I'm seeing a lot more discussion about reporting macroers as cheaters and this is going to lead to people being falsely reported, and hundreds of players crying wolf and blaming macros for everything negative that happens to them.

For example, how do you know if someone who is doing a simple routine such as RUN, JUMP, FORAGE, HIDE over and over again is a player running a macro program, or if they are just sitting there at the keyboard grinding?

In that question lies the method for attempting to detect macroers, and also the way for smart macroers to defeat detection. Programmers and tech savvy players already know the answer to this, and they know why macroing can't really be defeated through simple client/server checks. The best thing you can do is MINIMIZE the reasons people would want to macro in the first place.
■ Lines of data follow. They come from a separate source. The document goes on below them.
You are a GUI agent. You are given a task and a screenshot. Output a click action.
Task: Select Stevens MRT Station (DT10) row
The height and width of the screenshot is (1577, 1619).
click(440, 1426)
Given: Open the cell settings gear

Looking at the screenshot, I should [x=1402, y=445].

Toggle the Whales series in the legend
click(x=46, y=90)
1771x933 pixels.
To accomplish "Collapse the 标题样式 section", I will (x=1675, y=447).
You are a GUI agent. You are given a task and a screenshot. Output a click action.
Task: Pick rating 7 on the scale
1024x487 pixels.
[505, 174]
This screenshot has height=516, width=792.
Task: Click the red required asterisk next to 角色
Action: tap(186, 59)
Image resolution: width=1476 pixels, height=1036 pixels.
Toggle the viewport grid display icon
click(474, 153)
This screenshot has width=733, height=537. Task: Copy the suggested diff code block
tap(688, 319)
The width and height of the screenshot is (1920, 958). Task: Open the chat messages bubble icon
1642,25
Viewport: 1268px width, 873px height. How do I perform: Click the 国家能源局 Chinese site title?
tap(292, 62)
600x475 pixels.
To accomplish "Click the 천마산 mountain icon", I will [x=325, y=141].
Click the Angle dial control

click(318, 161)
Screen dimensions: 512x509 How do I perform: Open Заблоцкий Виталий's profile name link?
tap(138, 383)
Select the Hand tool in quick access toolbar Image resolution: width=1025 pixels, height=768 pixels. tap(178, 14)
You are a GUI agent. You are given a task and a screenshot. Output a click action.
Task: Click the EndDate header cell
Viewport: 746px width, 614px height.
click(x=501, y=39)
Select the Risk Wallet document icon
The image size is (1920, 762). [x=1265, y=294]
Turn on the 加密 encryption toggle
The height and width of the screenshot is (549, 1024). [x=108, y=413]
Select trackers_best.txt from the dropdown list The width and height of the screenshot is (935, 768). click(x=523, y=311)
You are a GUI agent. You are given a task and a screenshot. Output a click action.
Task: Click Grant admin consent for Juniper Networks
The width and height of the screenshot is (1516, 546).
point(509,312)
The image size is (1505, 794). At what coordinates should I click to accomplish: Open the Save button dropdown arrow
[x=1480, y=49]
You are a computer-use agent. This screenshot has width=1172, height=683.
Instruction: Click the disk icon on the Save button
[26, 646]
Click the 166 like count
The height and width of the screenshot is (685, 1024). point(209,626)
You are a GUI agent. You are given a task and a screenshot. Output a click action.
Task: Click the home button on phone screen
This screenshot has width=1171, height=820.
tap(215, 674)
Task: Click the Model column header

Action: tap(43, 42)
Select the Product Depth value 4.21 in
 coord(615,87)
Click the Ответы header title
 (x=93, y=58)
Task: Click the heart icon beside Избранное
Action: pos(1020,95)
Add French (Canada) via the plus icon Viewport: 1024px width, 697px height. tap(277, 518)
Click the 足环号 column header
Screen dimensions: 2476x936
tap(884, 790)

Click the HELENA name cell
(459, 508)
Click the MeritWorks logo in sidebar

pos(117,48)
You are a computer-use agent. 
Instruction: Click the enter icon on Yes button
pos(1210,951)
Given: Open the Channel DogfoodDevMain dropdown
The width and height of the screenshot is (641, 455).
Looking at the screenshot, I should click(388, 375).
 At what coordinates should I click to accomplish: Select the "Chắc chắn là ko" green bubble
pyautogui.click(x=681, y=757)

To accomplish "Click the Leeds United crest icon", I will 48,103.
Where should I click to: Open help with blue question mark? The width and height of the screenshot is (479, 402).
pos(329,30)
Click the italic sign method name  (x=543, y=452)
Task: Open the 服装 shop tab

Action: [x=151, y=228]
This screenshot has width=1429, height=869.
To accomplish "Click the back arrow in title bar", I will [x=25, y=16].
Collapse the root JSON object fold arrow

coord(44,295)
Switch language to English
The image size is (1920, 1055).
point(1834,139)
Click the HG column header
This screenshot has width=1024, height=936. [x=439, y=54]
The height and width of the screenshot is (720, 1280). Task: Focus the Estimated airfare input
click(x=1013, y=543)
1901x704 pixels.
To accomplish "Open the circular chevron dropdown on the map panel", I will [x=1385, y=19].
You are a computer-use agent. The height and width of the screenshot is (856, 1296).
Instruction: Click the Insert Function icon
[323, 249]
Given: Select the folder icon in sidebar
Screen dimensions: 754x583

The real problem behind macros is THE GAME itself. If your game has elements that are grindy, repetitive, and boring, people will want to macro them. If you make it so your systems, such as crafting, have an element of variable interaction to them, not only will macroing be difficult or nearly impossible, but players won't want to macro as much. If they don't feel like a key smashing monkey while playing your game, macroing won't enter most people's minds.

If an exploit impacts the economy, then it hurts the game. People who macro just to level faster aren't really doing any damage to the game. They are simply getting there faster than other players, and really the same thing can be said about people who have 8+ hours of game time each day when compared to casual players. If you have a gameplay system that can impact the economy, and can also be automated via macro, then you have what amounts to a game-breaking bug in your game software. Blame the players all you want, but that will not fix the problem.

There are other ways to reduce outside macro use besides making the game more interactive in general as well. One example is putting a macro system right into the game that allows players to script gameplay elements that will not give them some kind of economic advantage. Star Wars Galaxies had a nice little built-in macro system that people used for all kinds of things, and none of them were considered cheats. An example would be a macro that switches all of your inventory over from one set of armor to another at the click of a button. Incidentally, having a built in macro-system had the effect of defining what was legal macroing and what wasn't.

Yet another way games have slowed the use of macroing is by having GUI scripting features such as the LUA standard that WoW and other games use, so that players can create, download and install "legal" modifications to the User Interface which customize their game play experience.

No matter what anyone thinks about macros, the main question that should be asked when trying to defeat them is WHY a player wants to macro in the first place. There will always be a small percentage of the population that will do this type of thing. However, if macroing becomes so common that average players are doing it, then the game is the problem, not the players.